The dataset we will consider in this exercise will be the Credit Card Customers data set that we already used in previous exercises. You can either download it again using the provided link or the button below.

Download BankChurners

Recall that the data set consists of 10,127 entries that represent individual customers of a bank including but not limited to their age, salary, credit card limit, and credit card category.

The goal is to find out whether a customer will stay or leave the bank given the above features.

The following training, validation and test split should be used for training the models of the subsequent exercises.

credit_info <- read.csv("data/BankChurners.csv")

set.seed(121)
split <- initial_split(credit_info, strata = Attrition_Flag)
data_train_ci <- training(split)
data_val_ci <- validation_split(data_train_ci)
data_test_ci <- testing(split)

Preprocessing of the data is handled by the following recipe.

levels_income <- c("Less than $40K","$40K - $60K",
                   "$60K - $80K","$80K - $120K","$120K +")

levels_education <- c("Uneducated", "High School","College",
                      "Graduate",  "Post-Graduate", "Doctorate")

rec_ci <- recipe(Attrition_Flag ~., data = data_train_ci) %>%
  update_role(CLIENTNUM, new_role = "ID") %>%
  step_mutate_at(all_nominal_predictors(),
               fn = ~if_else(.%in% c("Unknown","unknown"),NA,.)
  ) %>%
  step_mutate(Attrition_Flag = factor(
                 Attrition_Flag,
                 labels = c("Positive", "Negative")
               )
               ) %>%
  step_string2factor(Income_Category,
                     levels = levels_income,
                     ordered = TRUE) %>%
  step_string2factor(Education_Level,
                     levels = levels_education,
                     ordered = TRUE) %>%
  step_ordinalscore(all_ordered_predictors()) %>%
  step_unknown(all_factor_predictors()) %>%
  step_impute_knn(all_predictors()) %>%
  step_dummy(all_nominal_predictors()) %>%
  step_zv(all_predictors()) %>%
  step_corr(all_predictors())

ci_wf <- workflow() %>%
  add_recipe(rec_ci) 

multi_metrics <- metric_set(roc_auc,pr_auc,accuracy,recall)

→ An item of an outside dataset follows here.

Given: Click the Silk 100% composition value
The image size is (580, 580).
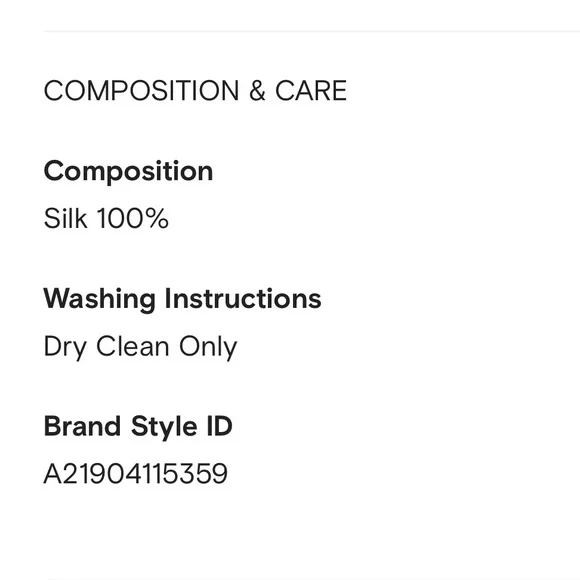Looking at the screenshot, I should click(x=106, y=218).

Note, that we encoded the target variable Attrition_Flag with new labels, namely Positive and Negative. Positive corresponds to a customer leaving the bank, while Negative corresponds to a customer staying with the bank.

Exercise 6.3 Create and train a random forest model using the provided recipe with $1000$ trees and tune the parameters mtry and min_n.

Tune the model on a grid of size 20 using the tune_grid function on the validation split generated with the training data.

Find the best model by evaluating the tuning results with respect to the models’ accuracy.

Based on these parameters train a model on the whole training data.

Exercise 6.4 Create two tibbles containing the data necessary to plot a ROC- and PR curve. When creating the tibbles, add a column containing the model name "Random forest", so that we can correctly identify the models later during model evaluation.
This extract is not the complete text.